**Task instructions:**
[1] In the forum post, what program is credited with repaying graduates' loans at Harvard Law regardless of salary or job type?
[2] List every law school named in the forum post.
[3] Please resume the forum post about law school debt, picking up right after its last sentence.

**Page extract:**
Post by cavalier1138 » Thu Sep 19, 2019 5:29 am

UnfortunateResult wrote:I reread through this thread again and I want to close with one final thought. I want to put in a plug for Harvard Law. I don't go there, but I think Harvard really is the best law school. It's really difficult to fuck your life at HLS in a way that's entirely possible at a place like Penn, Stanford, or NYU (I'm not sure about Yale). LIPP is the ultimate protection and thus mitigates the risk of misfortune in ways other law schools don't. It doesn't matter how much money you make or what kind of legal job you do, HLS will repay your loans. You may have a "Shitlaw" job and make 5 figure but you'll be solidly middle class and make more money than most Americans ever would. I think that's worth something and not really spoken about on this forum. My school (T6) will only repay if you work for a qualified organization. Sall firms and some PI jobs don't qualify. I incentives misfit careers and tactical positioning for jobs that piles on the misery and randomness of this profession. My loans are non-dischargeable in Bankruptcy and unless I find something higher-paying before graduation, I probably won't be able to afford a house or a car newer than 10 years until I'm in my 40's. I was a top 1-2% applicant based on my numbers coming into law school. I'll end up graduating in the top-half to top-third of my class and I'm wholly fucked for the next 15 years or so. It's quite possible, depending on how my situation plays out over the next year, I could have made more money serving tables at Red Lobster than I'll take home with a T6 law degree. Think carefully about your risk and whether you have the wherewithal to survive in this profession.

**Given entries:**
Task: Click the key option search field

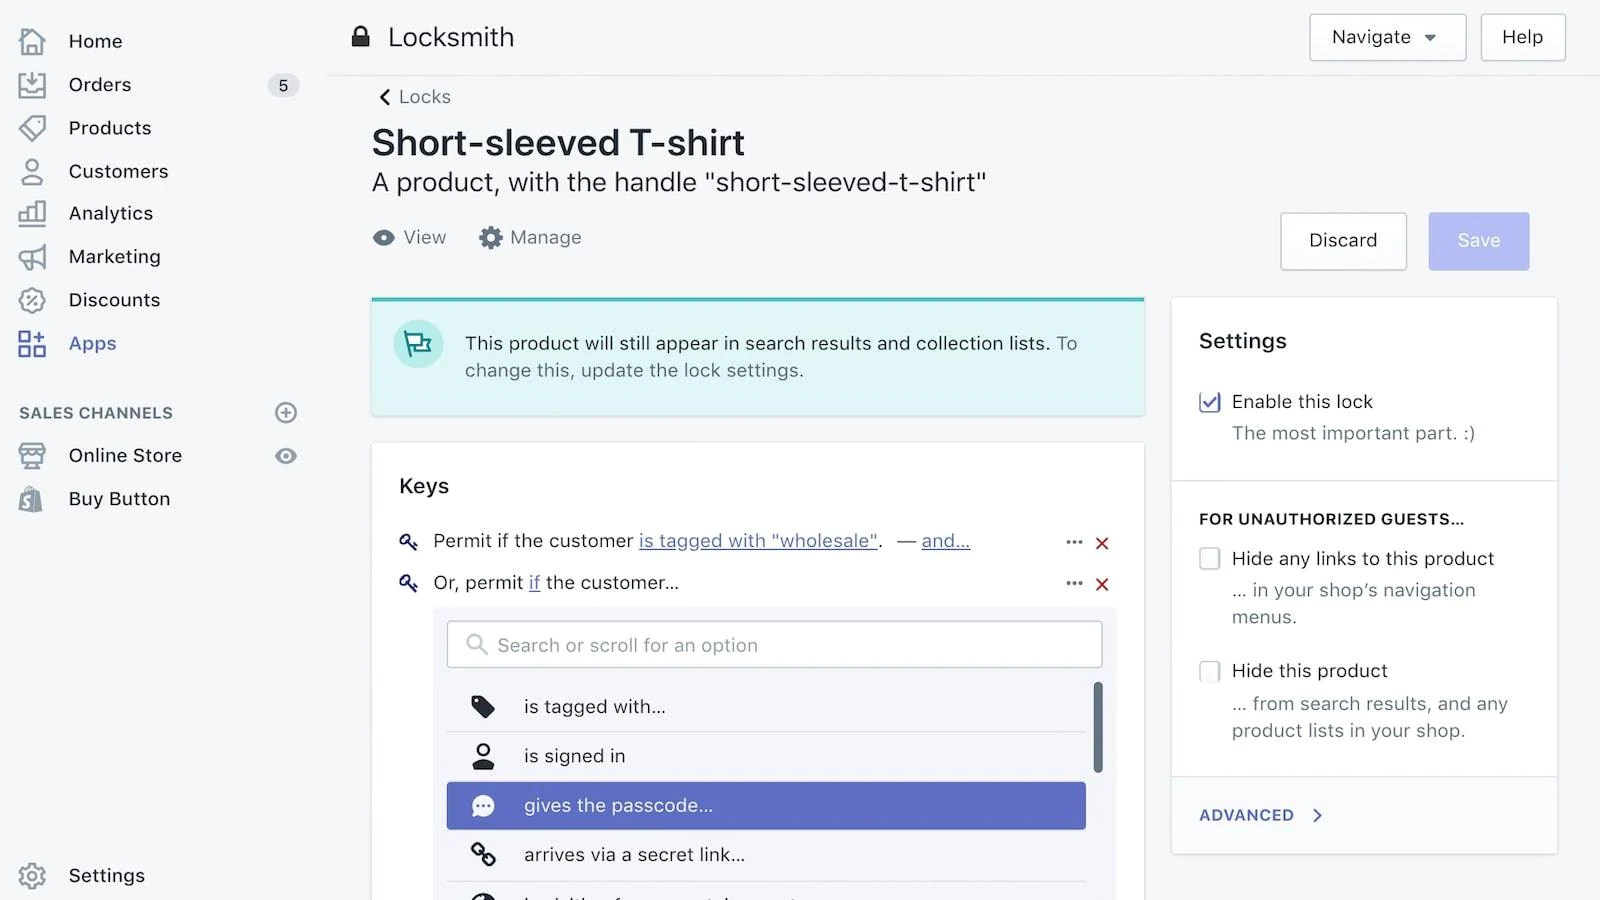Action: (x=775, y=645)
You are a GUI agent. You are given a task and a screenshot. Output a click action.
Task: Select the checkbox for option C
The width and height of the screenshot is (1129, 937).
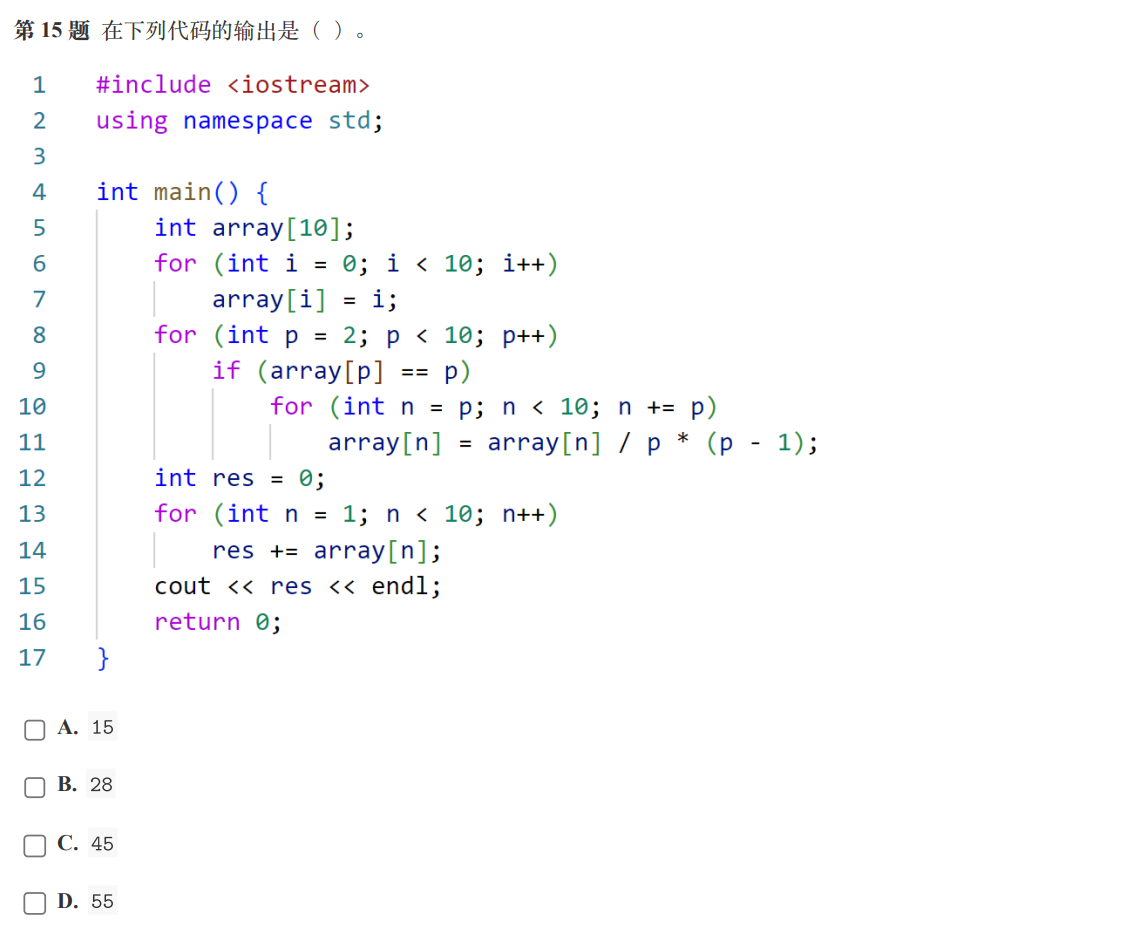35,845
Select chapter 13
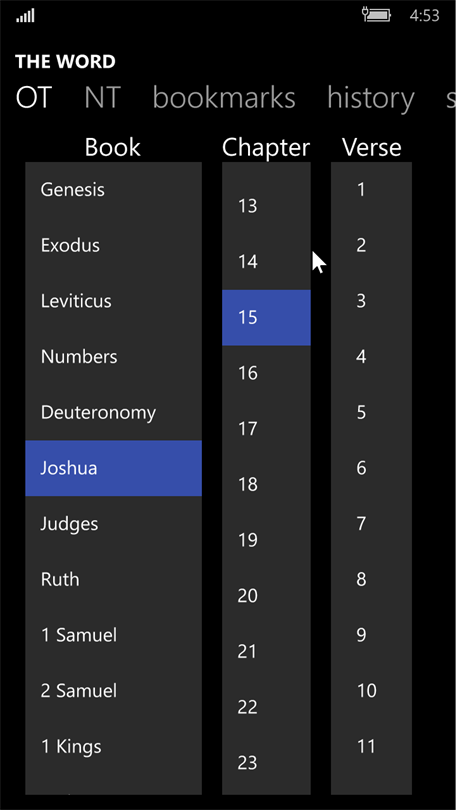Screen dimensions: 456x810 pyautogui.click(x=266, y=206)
---
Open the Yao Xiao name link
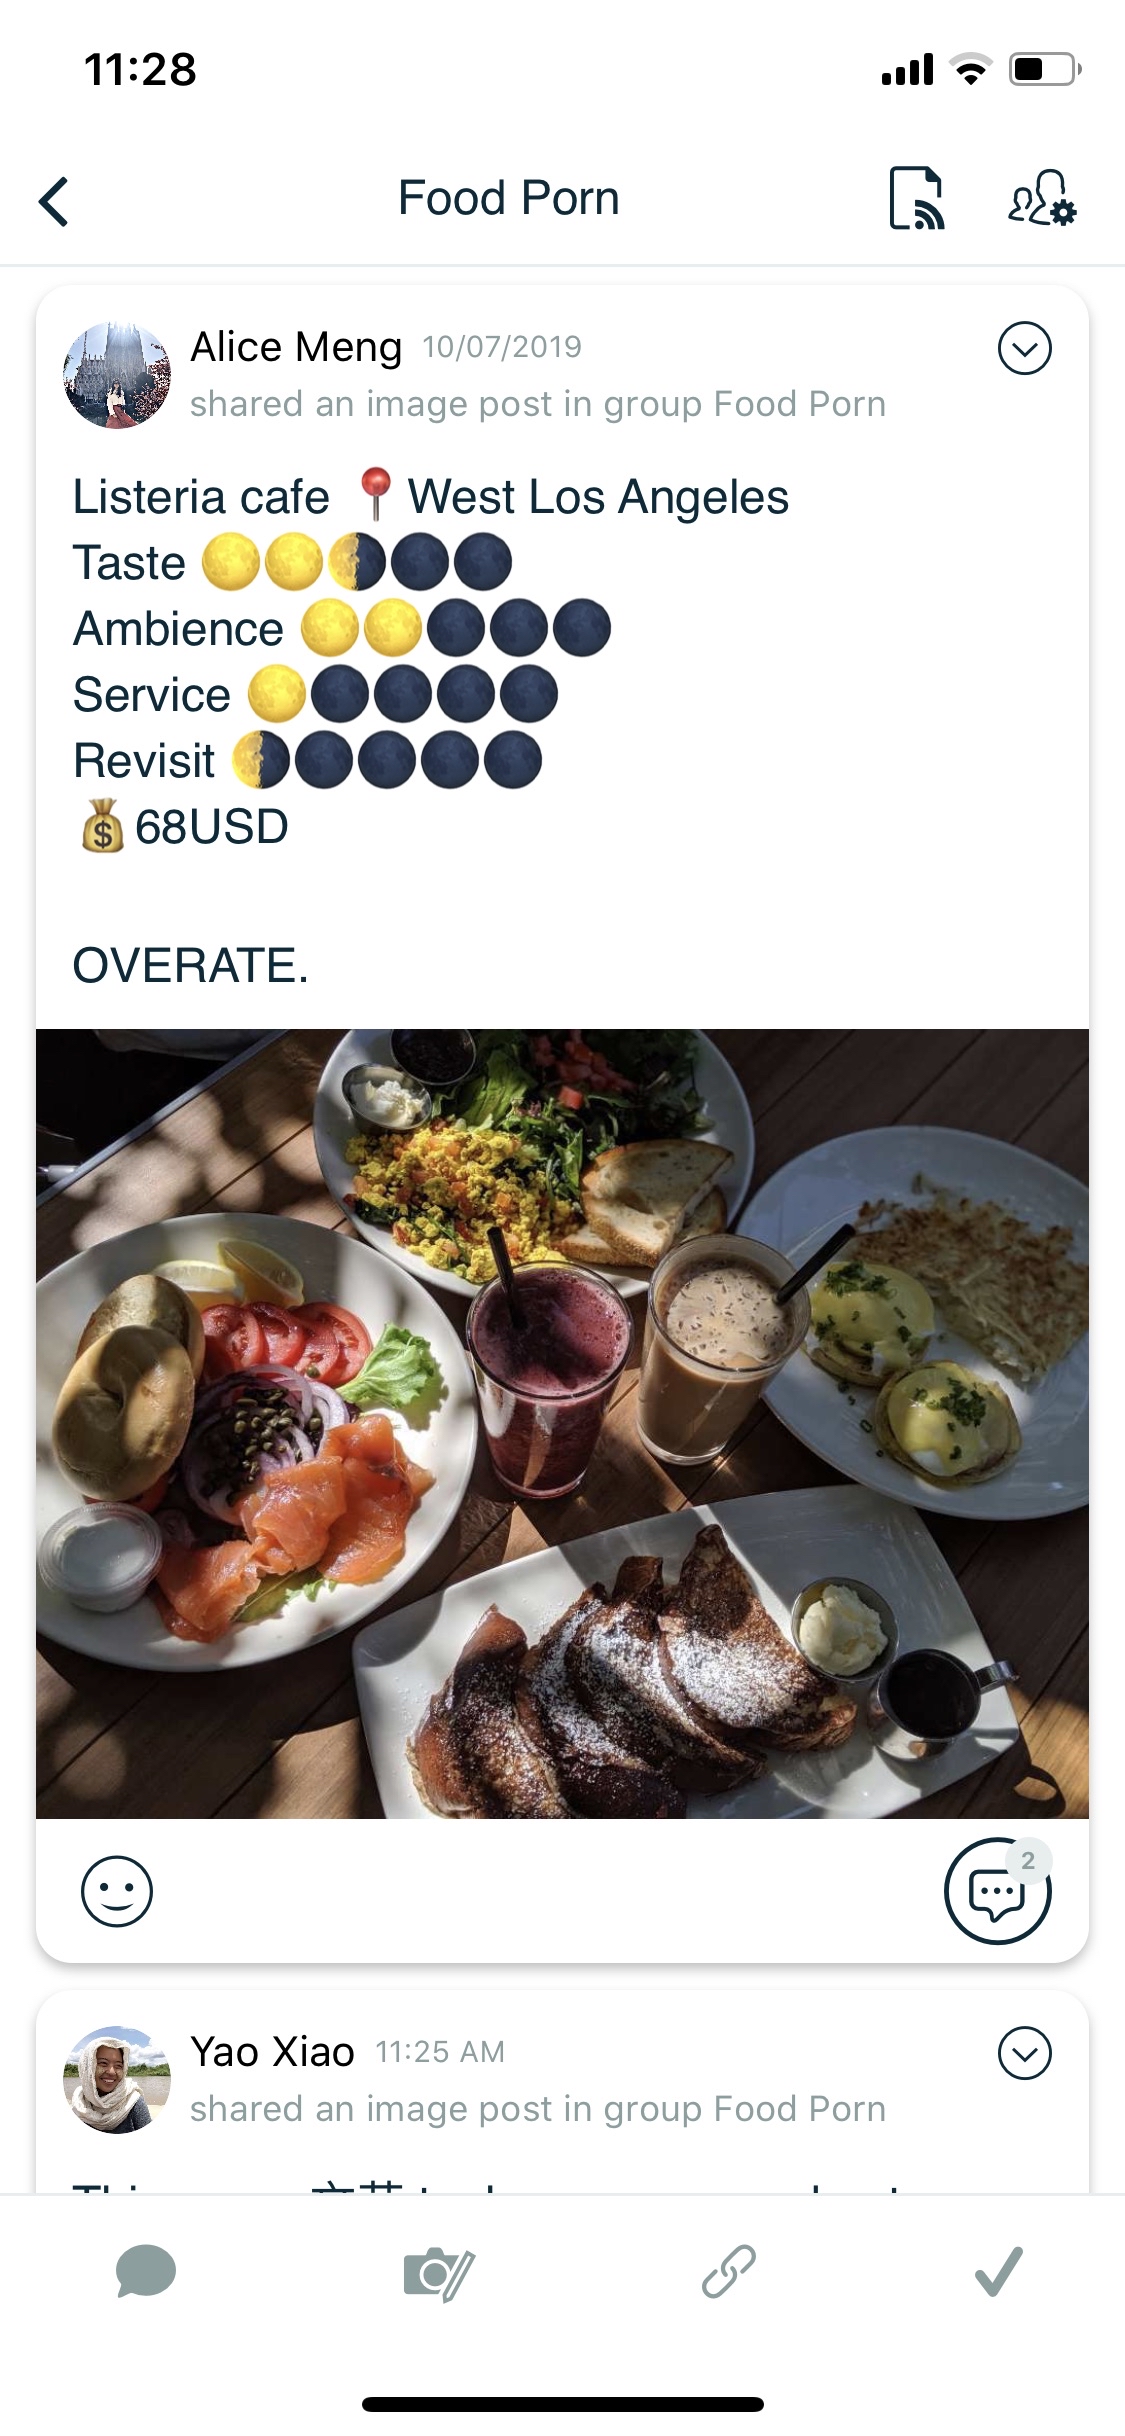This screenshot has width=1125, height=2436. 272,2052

**Answers in order:**
[1] LIPP

[2] Harvard Law (HLS), Penn, Stanford, NYU, Yale

[3]
I understand that you're feeling down right now, but the right track for you is to go to therapy, not spend time making up fantastical stories about what life at Harvard must be like. Median-ish grades (or whatever passes for grades at Harvard) and bad interviewing/social skills would also fuck you over at Harvard OCI. Additionally, despite LIPP's broad coverage, you'd still end up paying a significant chunk of change on your loans at any job paying over $40k-ish.

I'm pretty sure CCN each offer free therapy to students; I'd highly recommend taking advantage of it. Your reaction to your current situation isn't healthy or sustainable, and you're putting your mental health at serious risk if you don't get help.